For instance, the Beer's Criteria contains a list of drugs that are potentially inappropriate in elderly patients. Some of the medications on that list appeared in the medication reports of elderly patients included in Slain's studies, he says.2
When patients are admitted to the hospital, it's a good time to evaluate the patient as a whole and figure out if the patient's home medication regimen is good for them, Slain says.
"We have so much knowledge at the hospital, and we could evaluate what the patient truly needs," he says. "We might be able to decrease some of these medications."
This approach makes sense, and it's time that hospital physicians move beyond their reluctance to discontinue medications that were started by primary care physicians in the community, Slain adds.
Also, pharmacists must rely on direct questioning to fill in the medication and diagnosis blanks.
In Slain's medication discrepancy research, direct questioning of either the patient or a family member has been the best way to fill in gaps.
"Sometimes we had to go through previous on-line clinic notes to find out more about medication we didn't have a disease to match," Slain says. "But most of the time we did this through direct questioning."
In a second study, they were able to clarify the medications and diagnoses 92% of the time, Slain adds.
"We concluded that if you had a pharmacist working in the emergency room or involved in medication reconciliation, you could have enhanced the rate," Slain says.
Although putting pharmacists in this role is expensive for a hospital, there are ways to make it more affordable, including assigning pharmacy residents or students to the job of medication reconciliation, Slain suggests.
With training, they can conduct these reconciliations fairly quickly, he says.
"It took us 9 minutes per patient to evaluate the medications and get clarity when performed within several hours of admission," Slain says. "The range was from 2 minutes to 25 minutes, and it could have been less time if the medication reconciliation was done at the front end at admission."
Also, most of these were cleared up through conversations with the patient.
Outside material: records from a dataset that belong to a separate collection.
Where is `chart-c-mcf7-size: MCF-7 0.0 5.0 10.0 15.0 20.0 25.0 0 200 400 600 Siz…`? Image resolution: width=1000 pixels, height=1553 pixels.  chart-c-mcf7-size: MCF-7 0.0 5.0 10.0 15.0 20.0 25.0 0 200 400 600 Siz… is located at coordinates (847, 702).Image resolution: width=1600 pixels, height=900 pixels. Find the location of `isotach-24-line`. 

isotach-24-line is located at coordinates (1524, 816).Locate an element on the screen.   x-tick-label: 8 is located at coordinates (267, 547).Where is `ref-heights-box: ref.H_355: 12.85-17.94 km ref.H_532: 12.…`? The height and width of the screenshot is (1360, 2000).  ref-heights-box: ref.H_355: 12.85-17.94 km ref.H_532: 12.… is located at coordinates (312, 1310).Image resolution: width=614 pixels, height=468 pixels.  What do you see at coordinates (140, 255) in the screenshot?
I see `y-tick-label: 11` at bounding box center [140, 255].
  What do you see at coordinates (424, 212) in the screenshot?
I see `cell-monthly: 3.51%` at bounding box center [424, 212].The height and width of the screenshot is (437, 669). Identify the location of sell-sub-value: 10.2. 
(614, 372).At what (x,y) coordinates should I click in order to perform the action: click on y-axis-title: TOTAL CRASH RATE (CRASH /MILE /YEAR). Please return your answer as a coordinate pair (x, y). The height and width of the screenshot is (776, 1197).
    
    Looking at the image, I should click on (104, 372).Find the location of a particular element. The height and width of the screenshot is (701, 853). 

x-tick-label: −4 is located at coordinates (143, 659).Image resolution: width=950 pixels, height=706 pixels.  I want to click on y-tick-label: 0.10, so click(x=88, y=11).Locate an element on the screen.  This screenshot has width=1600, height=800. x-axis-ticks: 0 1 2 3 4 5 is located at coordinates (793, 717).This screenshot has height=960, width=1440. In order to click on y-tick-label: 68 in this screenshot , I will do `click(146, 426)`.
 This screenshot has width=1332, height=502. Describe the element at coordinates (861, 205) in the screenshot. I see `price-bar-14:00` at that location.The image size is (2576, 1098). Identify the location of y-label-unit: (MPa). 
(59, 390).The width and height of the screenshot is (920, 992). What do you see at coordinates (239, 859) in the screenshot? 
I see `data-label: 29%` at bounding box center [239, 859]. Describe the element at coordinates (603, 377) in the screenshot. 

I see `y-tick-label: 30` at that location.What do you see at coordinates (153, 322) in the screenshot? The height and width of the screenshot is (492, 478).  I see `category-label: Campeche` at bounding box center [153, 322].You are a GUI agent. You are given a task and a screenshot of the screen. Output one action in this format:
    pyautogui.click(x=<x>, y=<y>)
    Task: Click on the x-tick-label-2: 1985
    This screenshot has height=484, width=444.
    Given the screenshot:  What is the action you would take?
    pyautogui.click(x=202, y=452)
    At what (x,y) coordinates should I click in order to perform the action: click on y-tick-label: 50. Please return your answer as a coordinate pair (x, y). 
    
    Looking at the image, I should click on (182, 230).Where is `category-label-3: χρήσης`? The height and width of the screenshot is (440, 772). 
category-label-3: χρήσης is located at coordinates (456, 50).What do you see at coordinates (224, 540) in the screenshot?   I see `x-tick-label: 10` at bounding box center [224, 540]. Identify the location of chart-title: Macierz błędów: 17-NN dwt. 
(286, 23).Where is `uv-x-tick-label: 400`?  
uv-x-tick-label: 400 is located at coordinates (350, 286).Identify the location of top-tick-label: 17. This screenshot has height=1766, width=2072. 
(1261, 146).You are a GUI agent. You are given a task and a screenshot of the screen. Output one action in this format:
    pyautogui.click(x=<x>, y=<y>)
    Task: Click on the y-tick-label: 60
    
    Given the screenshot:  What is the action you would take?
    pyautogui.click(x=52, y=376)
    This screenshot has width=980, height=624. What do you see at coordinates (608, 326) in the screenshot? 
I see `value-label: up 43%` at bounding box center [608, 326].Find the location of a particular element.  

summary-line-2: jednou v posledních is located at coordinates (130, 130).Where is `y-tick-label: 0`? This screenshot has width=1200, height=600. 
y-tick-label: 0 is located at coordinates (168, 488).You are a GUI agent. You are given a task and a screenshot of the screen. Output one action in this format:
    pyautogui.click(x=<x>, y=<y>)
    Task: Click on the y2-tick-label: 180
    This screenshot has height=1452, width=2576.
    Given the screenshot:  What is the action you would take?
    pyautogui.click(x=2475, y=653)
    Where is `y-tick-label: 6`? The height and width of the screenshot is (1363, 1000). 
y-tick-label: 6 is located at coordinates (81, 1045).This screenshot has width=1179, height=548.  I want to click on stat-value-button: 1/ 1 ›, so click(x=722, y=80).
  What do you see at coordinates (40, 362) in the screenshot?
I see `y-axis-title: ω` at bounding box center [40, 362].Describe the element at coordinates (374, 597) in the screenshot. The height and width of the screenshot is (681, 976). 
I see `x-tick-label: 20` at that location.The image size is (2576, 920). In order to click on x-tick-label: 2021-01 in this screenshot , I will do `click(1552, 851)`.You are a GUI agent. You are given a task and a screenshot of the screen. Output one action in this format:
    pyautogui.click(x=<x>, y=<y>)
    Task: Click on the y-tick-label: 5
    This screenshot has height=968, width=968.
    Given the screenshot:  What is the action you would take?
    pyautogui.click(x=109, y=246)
"The percent clarified at the patient level was 80%," Slain says "So 80% of unspecified medications were clarified by the patient or caregiver."
References
- Slain D, Kincaid SE, Dunsworth TS. Discrepancies between home medications listed at hospital admission and reported medical conditions. Am J Geriatr Pharmacother 2008;6:161-166.
- Fick DM, Cooper JW, Wade WE, et al. Updating the Beers Criteria for potentially inappropriate medication use in older adults: Results of a US consensus panel of experts. Arch Intern Med 2003;163:2716-2724.